Human papilloma (pap-ee-LO-ma) virus (HPV) is the name given to more than 60 different viruses that cause warts on the skin. Millions of Americans are infected with HPV. Some types of HPV cause genital warts and are passed to others by skin-to-skin contact during vaginal, anal, or oral sex.
Most people who have HPV have no symptoms. They can carry and pass it to their sex partners without knowing it. Symptoms can appear as soon as 2 weeks or as long as years after you or your partner is infected.
- Small painless bumps or growths on the skin of the vulvar lips, bottom of the vaginal opening, deep inside the vagina, or around the buttocks, groin, or thighs
- Small painless bumps or growths on the shaft or head of the penis, or on the scrotum, groin, or thighs.
Genital warts are very easy to catch (contagious). Some people do not notice them because they are painless or may be on the inside of the vagina or anus or in the urethra of the man. Genital skin that looks normal may be infected with HPV.
Some HPV types can increase the risk for cancer of the cervix, vulva, vagina, anus, and penis.
HPV can cause abnormal Pap smears. Yearly Pap smears can find cervical cancer early by showing abnormal cells on the surface of the cervix. When abnormal cells are found and treated early, cancer can usually be prevented. Women with genital warts need to have Pap smears as their doctor recommends. They should also be aware that other risk factors for cervical cancer are first intercourse at an early age, smoking, and exposure to other sexually transmitted diseases (STDs).
It’s important that a pregnant woman tell her doctor or midwife if she or her partner(s) have or ever have had HPV or genital warts.

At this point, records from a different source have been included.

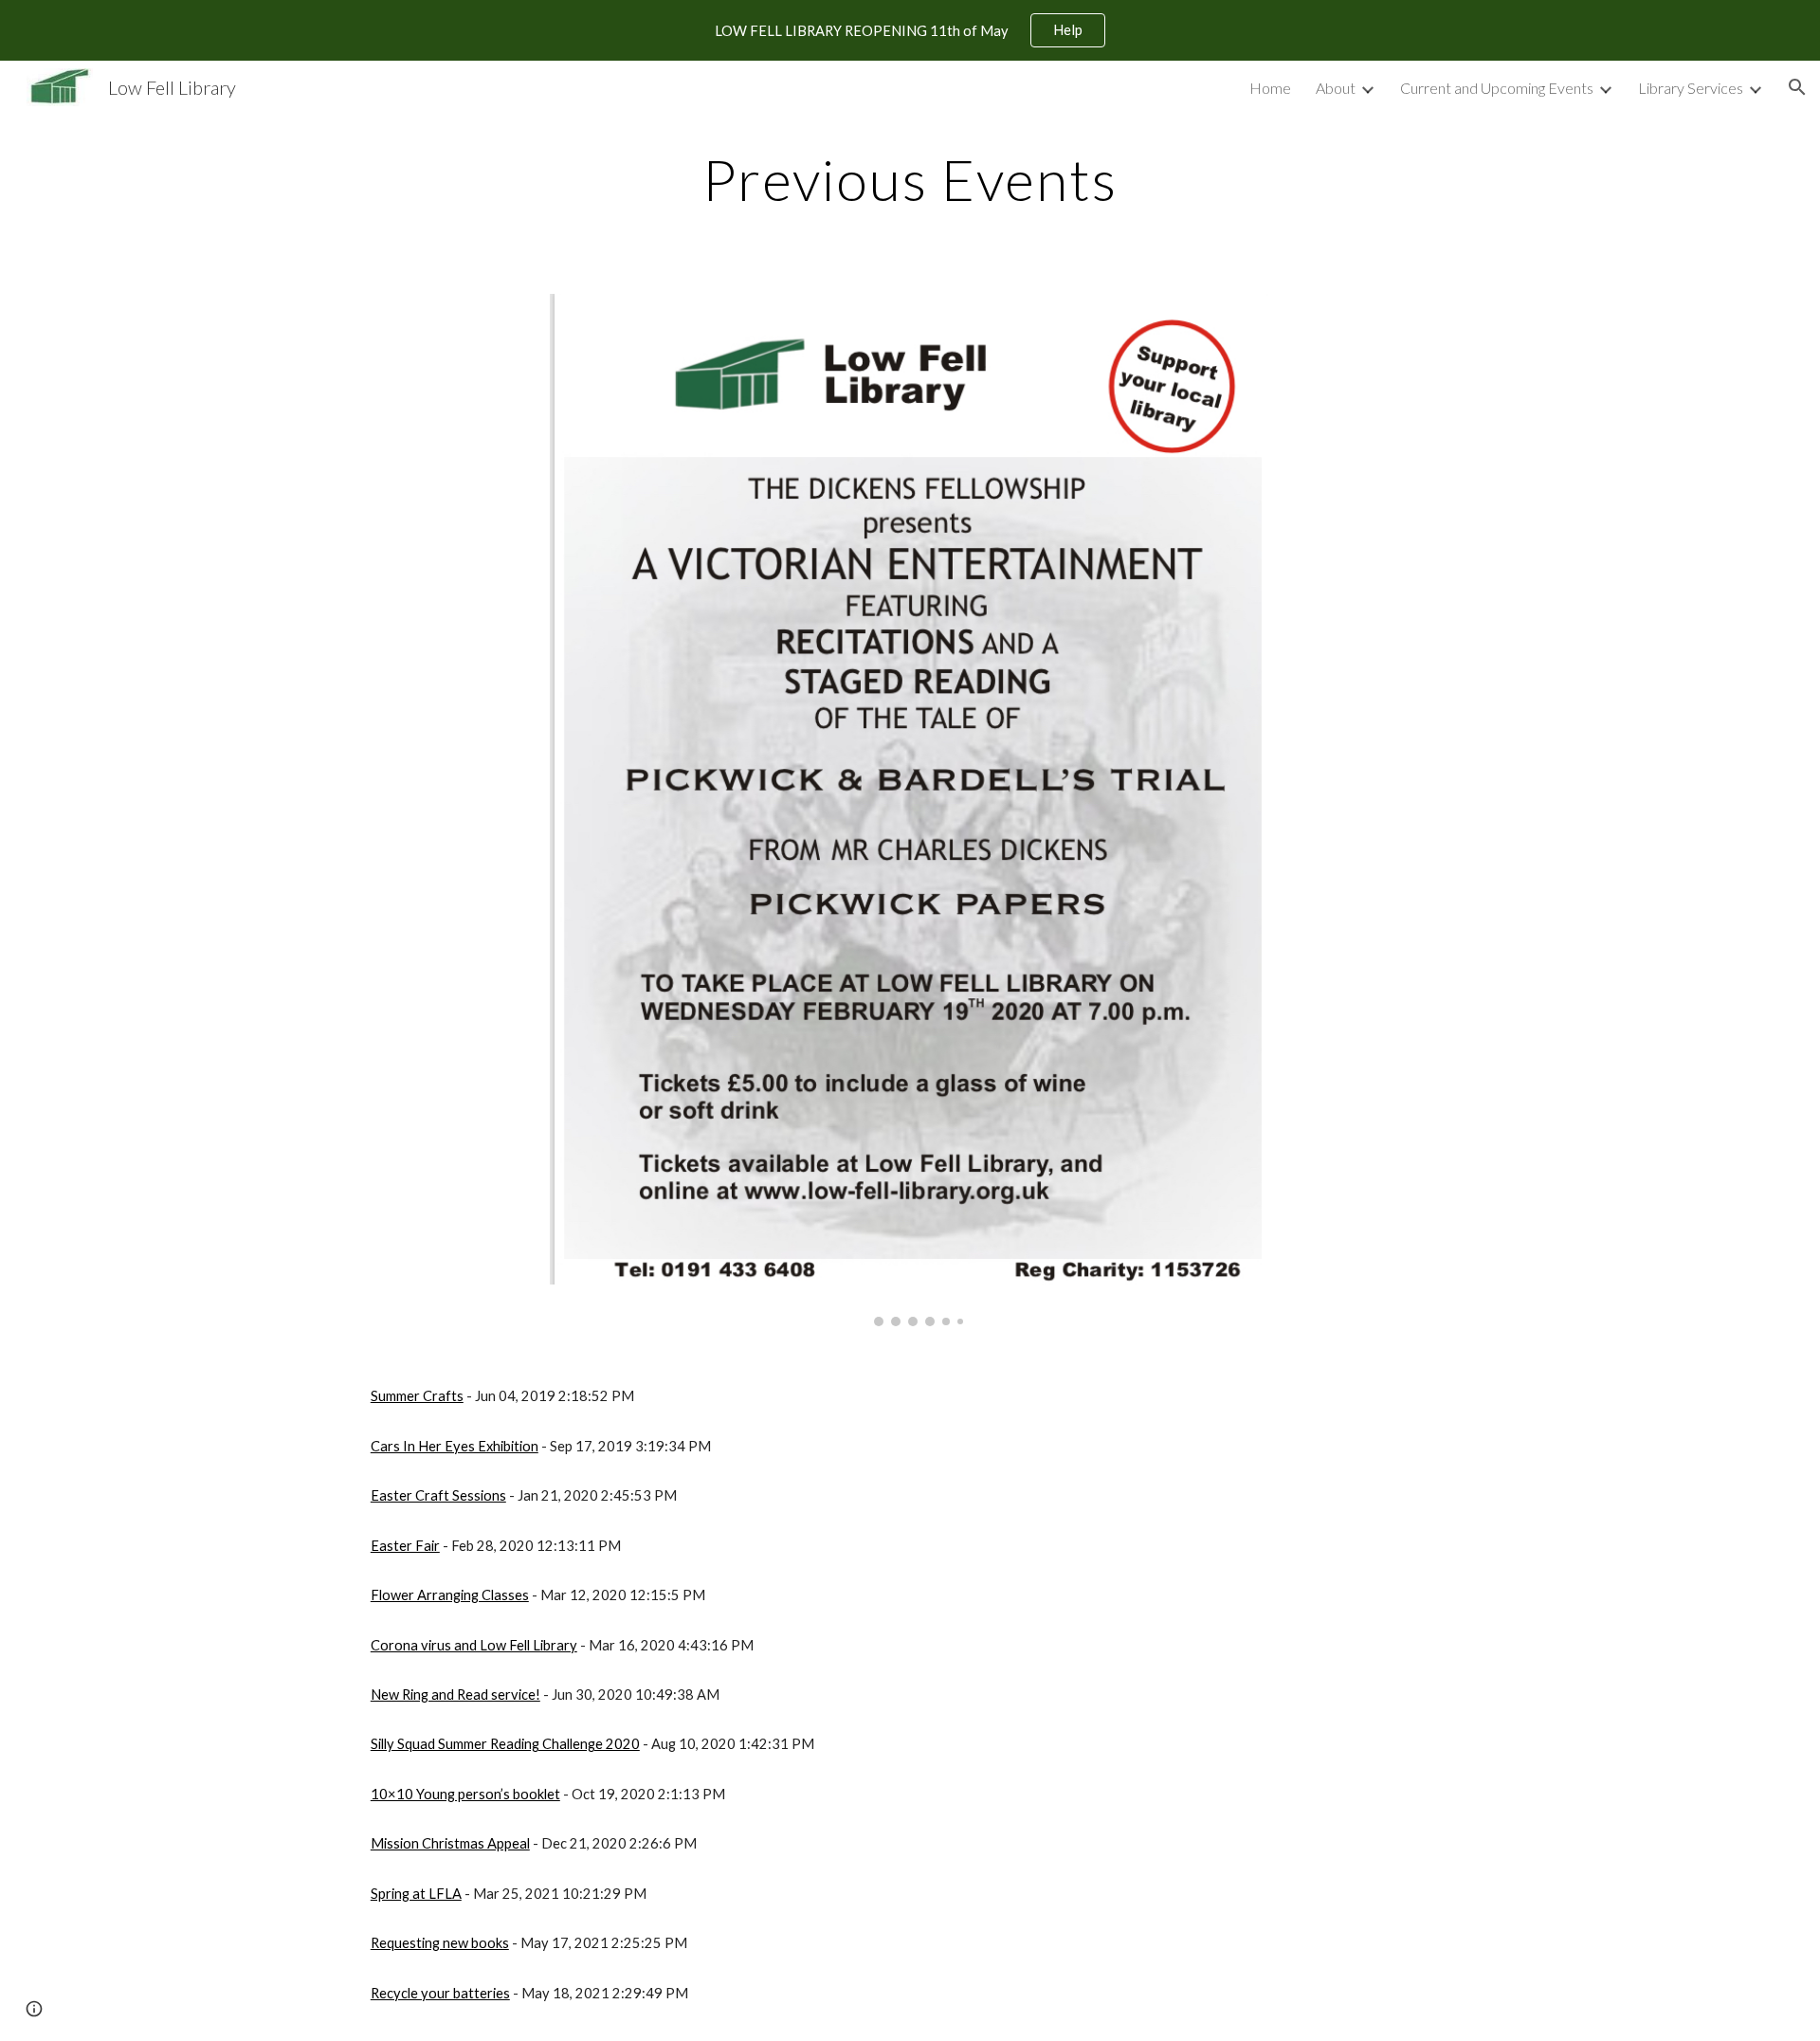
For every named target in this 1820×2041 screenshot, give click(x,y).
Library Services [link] (1690, 88)
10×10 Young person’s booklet (465, 1794)
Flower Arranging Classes (450, 1595)
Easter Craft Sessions (438, 1495)
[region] (910, 30)
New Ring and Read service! (455, 1694)
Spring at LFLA (416, 1894)
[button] (1797, 87)
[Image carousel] (910, 810)
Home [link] (1270, 88)
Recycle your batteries (440, 1993)
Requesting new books (440, 1943)
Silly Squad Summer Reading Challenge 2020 (505, 1744)
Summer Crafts (417, 1396)
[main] (910, 179)
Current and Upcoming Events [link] (1496, 88)
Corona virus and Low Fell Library (474, 1645)
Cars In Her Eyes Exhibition (454, 1446)
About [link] (1336, 88)
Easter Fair (405, 1546)
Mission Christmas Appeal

Genital warts sometimes cause problems during pregnancy and delivery. Warts can grow in size and number, bleed, or make delivery more difficult. This happens because of hormone changes in the body during pregnancy. A woman with genital warts does not need to have a cesarean delivery unless warts are blocking the birth canal.
The only sure way to know if you have HPV is through regular exams by your doctor. Sometimes your doctor will use a magnifying glass to identify small warts. A scraping of the cells may also be sent to the lab.
Treatment destroys infected cells but does not always destroy all of the infected cells. Because the virus can stay in the skin cells without symptoms, warts can return months or even years after treatment.
Be patient. Treatment often takes several visits, and your doctor may use different methods (topical solution or creams, freezing, laser therapy, or surgery). Your doctor can talk with you about HPV infections and the best treatment for you. Avoid sex while you are being treated. If you smoke, try to quit. It may help to clear up the warts faster.
Reduce your risks
- If you have sex, you could be at risk for having an STD. See your doctor to be tested. Following are some ways to reduce your risk.
- Don’t have sex. Not having sex is the only sure way to prevent STDs.
- Limit your sexual partners. The best protection is to have sex with only one person who is free of infection and who does not have sex with other people.
- Know your partner. Talk with your partner before you have sex. You should know your partner’s past sexual history. Has your partner ever had an STD? How many sexual partners has he or she had?
- Look before you have sex. Do not be afraid to look before you have sex. If you see any sores, a rash, or discharge, talk to your partner about it. But remember, you can’t always tell by looking.
- Always use a condom. Protect yourself by using latex condoms with spermicide every time you have sex. Carry them with you and be sure to use them. Using condoms the right way is very, very important. For protection against pregnancy, use a spermicidal foam, jelly, or cream along with a condom.
- Get regular STD check-ups. You should get a regular check-up for STDs every 6 months if:
- You have sex with more than one partner
- You have sex with a new partner
- Your partner has sex with others
Use condoms the right way
Except for not having sex (abstinence), latex condoms give the best protection from any sexually transmitted diseases, including HIV, the virus that causes AIDS. Condoms are helpful only if they are used the right way.
Note: If you or your partner has an allergy to latex, talk with your doctor.
Important steps for using condoms correctly:
- Use a latex condom every time you have sex.
- When using a lubricant, do not use anything oil-based like Vaseline. Use only water-based lubricants like K-Y Jelly
- Always put the condom on before the penis touches or enters the vagina.
- After ejaculation, the man should withdraw from the vagina while the penis is still erect. While taking the penis out of the vagina, hold onto the rim of the condom. This will keep it from slipping off.
- Pull the condom and the penis out of the vagina together.